--- DIRECTIONS ---
a: In the Wonka film review, transcribe everything from "This version of" down to "original Oompa Loompa.".
b: According to the Wonka film review, who plays the original Oompa Loompa?
c: Write the next part of the Wonka film review, picking up after its last sentence.

--- TEXT EXCERPT ---
>>>
Wednesday, January 03, 2024

WONKA****


So cards on the table. Gene Wilder is my Willy Wonka. I love that film. It remains perfection. Silly and fun and sinister and melancholy and everything wonderful and enchanting.* But I am pleased to report that Timothee Chalamet's musical origins story is charming and delightful, and if lacking the sinister melancholia, well he is just a young lad. 

This version of Roald Dahl's iconic character sees him as a young impoverished man, desperate to share his chocolate with the world so that he can feel close to his dead mother. (Okay it's not as creepy as that just sounded). But he is up against two interlocking groups of villains. First, Olivia Colman and Tom Davis are Wonka's evil landlords, straight out of Les Miserables, complete with an abandoned cute orphan girl called Noodle (Calah Lane). The second group of villains are the chocolate oligopoly who control the supply by bribing the local police chief (Keegan Michael Key) and cleric (Rowan Atkinson).  And in case you didn't think that was story line enough, we have a delicious cameo from a scene-stealing Hugh Grant as the original Oompa Loompa.
<<<
[Entries in a dataset]
>>>
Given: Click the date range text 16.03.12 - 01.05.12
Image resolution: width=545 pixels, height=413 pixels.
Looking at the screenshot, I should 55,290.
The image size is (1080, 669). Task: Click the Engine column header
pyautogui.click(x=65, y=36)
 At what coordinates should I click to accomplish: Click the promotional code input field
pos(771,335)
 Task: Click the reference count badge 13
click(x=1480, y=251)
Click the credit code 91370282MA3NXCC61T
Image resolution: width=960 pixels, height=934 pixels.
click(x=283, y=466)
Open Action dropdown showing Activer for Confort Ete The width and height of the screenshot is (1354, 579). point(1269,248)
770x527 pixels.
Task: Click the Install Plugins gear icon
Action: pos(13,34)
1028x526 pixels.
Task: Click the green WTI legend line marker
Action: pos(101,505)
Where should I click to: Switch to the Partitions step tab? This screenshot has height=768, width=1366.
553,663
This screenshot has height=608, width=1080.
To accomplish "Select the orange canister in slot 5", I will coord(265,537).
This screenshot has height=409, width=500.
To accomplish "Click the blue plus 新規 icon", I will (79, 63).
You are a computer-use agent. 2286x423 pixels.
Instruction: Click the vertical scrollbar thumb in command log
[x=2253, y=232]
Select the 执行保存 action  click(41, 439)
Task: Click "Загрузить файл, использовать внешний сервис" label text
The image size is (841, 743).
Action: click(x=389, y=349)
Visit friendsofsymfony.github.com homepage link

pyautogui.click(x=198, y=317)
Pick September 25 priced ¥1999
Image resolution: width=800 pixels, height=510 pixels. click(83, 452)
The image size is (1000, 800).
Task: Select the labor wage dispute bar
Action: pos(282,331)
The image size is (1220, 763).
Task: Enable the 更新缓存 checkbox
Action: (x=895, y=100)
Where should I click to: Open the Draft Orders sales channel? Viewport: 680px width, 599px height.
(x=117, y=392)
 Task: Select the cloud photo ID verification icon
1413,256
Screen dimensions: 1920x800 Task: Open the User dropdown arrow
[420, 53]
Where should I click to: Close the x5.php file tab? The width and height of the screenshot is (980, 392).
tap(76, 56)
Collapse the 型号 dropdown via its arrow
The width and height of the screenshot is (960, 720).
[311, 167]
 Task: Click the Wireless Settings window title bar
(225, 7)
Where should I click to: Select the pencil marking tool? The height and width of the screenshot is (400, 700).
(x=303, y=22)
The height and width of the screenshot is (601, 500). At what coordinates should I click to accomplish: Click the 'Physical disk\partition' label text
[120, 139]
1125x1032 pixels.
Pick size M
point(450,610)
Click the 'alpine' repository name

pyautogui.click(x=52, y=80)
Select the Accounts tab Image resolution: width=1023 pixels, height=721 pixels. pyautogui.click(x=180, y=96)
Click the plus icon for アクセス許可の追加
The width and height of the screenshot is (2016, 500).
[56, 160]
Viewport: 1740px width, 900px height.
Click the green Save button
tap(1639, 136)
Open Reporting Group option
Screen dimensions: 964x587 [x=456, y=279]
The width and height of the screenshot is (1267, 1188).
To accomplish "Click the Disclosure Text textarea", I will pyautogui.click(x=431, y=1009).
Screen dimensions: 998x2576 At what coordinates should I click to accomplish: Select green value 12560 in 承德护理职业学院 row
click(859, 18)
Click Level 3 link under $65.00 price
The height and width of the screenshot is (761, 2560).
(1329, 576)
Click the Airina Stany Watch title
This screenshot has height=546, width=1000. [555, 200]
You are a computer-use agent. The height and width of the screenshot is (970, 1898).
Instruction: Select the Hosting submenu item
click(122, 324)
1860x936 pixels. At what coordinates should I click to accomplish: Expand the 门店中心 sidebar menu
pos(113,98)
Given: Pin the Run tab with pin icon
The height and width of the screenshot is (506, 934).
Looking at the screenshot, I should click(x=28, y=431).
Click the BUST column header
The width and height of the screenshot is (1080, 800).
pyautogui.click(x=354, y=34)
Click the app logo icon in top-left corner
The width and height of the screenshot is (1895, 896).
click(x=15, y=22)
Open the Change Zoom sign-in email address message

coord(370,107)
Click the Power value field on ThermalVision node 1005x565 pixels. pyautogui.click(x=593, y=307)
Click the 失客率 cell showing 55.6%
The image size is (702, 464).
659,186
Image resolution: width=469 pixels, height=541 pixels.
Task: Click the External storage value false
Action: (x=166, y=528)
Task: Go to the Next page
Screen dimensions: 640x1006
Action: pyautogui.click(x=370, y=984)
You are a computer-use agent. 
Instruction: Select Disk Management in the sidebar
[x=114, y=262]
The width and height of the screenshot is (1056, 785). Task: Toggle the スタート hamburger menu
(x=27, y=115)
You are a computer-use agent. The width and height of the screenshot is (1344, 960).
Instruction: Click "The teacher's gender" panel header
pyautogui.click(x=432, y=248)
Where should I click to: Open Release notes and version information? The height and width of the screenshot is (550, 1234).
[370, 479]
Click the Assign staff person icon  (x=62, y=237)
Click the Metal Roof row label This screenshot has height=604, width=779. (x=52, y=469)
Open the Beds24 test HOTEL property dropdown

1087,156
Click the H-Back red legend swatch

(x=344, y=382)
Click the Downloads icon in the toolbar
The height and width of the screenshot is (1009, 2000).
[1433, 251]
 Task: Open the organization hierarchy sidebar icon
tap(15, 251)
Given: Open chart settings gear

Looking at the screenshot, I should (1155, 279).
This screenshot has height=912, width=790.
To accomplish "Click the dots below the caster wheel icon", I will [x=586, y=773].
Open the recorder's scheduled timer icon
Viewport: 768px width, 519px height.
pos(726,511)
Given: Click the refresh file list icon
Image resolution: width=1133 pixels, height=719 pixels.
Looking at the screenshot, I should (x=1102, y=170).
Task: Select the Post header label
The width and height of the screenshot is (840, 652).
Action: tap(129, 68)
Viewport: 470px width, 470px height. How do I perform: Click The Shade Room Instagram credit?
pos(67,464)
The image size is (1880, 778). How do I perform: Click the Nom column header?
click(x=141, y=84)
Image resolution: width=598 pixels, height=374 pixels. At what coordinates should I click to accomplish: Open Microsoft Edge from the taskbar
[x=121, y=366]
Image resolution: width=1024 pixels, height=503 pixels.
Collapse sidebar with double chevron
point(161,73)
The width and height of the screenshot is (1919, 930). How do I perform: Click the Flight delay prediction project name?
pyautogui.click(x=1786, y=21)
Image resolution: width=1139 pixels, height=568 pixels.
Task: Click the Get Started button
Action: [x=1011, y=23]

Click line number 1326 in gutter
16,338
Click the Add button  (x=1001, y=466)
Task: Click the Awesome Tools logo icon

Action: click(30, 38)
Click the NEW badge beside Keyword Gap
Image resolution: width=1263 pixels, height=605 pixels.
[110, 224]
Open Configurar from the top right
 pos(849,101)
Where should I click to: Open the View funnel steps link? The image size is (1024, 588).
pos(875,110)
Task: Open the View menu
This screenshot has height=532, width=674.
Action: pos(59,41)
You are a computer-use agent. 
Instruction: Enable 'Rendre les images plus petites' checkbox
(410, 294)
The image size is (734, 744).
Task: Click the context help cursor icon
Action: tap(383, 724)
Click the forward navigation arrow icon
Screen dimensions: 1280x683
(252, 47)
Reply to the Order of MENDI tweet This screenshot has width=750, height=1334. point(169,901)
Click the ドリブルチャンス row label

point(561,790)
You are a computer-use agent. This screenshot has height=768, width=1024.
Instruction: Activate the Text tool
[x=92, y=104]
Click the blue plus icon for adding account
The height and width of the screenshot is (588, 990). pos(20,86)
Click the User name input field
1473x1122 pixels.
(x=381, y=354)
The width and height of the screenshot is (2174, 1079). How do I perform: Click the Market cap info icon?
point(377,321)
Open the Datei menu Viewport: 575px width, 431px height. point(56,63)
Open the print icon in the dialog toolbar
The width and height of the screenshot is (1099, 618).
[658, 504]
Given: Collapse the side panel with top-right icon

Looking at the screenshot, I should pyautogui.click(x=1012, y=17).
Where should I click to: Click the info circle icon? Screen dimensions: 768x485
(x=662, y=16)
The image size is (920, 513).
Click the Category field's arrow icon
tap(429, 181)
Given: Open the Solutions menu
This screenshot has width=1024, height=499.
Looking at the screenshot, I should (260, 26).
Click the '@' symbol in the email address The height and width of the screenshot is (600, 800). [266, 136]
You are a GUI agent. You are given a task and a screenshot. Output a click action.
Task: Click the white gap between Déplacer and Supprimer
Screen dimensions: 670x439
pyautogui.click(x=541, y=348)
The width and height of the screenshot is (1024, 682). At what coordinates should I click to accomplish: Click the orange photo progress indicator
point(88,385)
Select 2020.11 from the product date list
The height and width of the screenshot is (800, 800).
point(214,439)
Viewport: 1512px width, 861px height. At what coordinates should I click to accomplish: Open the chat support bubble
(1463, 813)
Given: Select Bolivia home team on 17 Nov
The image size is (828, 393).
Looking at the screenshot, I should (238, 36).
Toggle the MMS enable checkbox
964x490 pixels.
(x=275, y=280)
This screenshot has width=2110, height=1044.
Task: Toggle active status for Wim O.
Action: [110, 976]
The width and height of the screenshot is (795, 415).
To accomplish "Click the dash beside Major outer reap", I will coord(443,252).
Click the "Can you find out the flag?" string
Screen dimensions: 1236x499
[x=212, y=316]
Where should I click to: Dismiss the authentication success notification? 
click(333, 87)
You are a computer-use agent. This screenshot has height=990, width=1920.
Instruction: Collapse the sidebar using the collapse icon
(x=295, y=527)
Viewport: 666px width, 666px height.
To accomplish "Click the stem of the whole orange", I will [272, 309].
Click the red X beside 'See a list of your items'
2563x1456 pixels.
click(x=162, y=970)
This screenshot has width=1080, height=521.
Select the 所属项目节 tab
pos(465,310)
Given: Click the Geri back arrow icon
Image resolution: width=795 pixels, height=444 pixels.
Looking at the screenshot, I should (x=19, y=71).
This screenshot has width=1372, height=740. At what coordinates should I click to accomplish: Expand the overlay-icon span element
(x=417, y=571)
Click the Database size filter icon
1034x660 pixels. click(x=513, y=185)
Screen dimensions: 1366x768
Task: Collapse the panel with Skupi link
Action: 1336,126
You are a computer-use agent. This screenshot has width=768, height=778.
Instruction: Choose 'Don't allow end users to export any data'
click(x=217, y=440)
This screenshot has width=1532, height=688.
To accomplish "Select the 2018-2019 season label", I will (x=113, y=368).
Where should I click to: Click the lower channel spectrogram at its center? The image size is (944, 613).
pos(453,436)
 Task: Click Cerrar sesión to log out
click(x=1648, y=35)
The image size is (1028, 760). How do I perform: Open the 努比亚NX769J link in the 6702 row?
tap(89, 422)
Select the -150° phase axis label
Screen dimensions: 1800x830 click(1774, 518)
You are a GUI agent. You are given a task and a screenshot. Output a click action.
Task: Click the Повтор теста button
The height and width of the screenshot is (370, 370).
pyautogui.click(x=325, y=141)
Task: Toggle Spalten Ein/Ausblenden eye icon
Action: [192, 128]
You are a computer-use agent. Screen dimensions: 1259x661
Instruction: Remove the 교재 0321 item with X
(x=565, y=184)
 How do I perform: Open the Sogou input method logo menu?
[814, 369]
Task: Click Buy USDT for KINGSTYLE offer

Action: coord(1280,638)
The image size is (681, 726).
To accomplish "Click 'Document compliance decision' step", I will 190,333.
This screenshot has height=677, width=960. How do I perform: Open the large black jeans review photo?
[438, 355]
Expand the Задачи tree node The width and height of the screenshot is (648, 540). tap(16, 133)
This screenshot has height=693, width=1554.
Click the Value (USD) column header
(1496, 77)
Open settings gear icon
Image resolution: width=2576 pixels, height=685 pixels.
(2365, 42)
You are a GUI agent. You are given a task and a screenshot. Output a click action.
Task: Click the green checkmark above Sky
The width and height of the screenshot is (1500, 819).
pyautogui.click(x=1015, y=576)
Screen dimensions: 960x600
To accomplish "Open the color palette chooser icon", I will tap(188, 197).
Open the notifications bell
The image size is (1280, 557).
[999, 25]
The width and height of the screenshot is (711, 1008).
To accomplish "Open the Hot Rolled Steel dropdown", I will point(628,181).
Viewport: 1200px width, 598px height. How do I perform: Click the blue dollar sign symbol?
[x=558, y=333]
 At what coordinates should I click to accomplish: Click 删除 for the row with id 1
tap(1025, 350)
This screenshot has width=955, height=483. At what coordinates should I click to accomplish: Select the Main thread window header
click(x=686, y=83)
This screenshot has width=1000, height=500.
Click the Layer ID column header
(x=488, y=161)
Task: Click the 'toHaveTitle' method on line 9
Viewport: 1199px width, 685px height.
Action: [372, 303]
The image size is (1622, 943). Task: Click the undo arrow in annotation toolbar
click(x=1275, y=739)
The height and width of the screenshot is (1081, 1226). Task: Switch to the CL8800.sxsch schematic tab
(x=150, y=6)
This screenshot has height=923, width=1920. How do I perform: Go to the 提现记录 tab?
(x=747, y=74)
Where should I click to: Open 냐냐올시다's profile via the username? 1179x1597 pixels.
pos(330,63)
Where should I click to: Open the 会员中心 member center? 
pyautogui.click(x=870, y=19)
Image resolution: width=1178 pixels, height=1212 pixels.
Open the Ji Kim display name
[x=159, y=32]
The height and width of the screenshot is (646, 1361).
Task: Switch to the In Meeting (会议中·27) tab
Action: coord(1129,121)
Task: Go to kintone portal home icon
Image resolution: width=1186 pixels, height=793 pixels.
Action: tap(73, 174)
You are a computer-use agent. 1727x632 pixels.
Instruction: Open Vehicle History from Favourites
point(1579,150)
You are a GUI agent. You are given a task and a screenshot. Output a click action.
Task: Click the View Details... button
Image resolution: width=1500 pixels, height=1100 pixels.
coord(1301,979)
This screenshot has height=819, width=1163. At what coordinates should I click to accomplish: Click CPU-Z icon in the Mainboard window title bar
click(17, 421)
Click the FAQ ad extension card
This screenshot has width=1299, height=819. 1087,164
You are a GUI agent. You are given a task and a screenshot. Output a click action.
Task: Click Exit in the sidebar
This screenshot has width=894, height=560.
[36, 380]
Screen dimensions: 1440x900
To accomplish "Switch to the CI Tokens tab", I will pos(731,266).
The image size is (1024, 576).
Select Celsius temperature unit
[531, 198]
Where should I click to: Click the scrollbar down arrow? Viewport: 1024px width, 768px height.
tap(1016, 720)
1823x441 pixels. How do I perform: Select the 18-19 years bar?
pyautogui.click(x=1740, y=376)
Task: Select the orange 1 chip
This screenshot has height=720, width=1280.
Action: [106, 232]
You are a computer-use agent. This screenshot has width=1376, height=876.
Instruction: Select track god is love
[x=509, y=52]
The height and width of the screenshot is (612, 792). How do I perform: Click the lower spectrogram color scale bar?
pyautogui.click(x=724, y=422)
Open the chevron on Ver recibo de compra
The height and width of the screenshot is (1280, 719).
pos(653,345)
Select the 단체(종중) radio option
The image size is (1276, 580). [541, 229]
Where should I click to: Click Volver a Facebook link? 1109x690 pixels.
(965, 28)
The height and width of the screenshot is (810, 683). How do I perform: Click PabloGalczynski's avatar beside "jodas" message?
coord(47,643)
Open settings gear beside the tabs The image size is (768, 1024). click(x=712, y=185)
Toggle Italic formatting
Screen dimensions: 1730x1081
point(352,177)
<<<
--- EXERCISE RESULTS ---
a:
This version of Roald Dahl's iconic character sees him as a young impoverished man, desperate to share his chocolate with the world so that he can feel close to his dead mother. (Okay it's not as creepy as that just sounded). But he is up against two interlocking groups of villains. First, Olivia Colman and Tom Davis are Wonka's evil landlords, straight out of Les Miserables, complete with an abandoned cute orphan girl called Noodle (Calah Lane). The second group of villains are the chocolate oligopoly who control the supply by bribing the local police chief (Keegan Michael Key) and cleric (Rowan Atkinson).  And in case you didn't think that was story line enough, we have a delicious cameo from a scene-stealing Hugh Grant as the original Oompa Loompa.

b: Hugh Grant

c:
All of this makes for a complicated but never hard-to-follow adventure story set in a kind of fantasy Victorian mittel-europe that is sumptuous and wonderful in its production design. Chalamet is absolutely delightful as Wonka, Calah Lane adds empathy and earnestness as his sidekick Noodle, and all the adults are wonderfully cast. Of course, this is Hugh Grant's film. He is always better as villains and rogues, but his Oompa Loompa really does have some pathos to him too. Kudos to the writer-director behind PADDINGTON (Simon Farnaby and Paul King) for creating yet another warm-hearted but never schmaltzy family adventure. My only quibble is that the songs - from The Divine Comedy's Neil Hannon - are not as immediately catchy as those from the original film - something that is highlighted whenever they use one of those iconic vintage tunes. Nonetheless, I await the inevitable West End musical!

WONKA has a running time of 116 minutes and is rated PG. It is on global release. *Let's not even discuss the abomination that was the Johnny Depp version.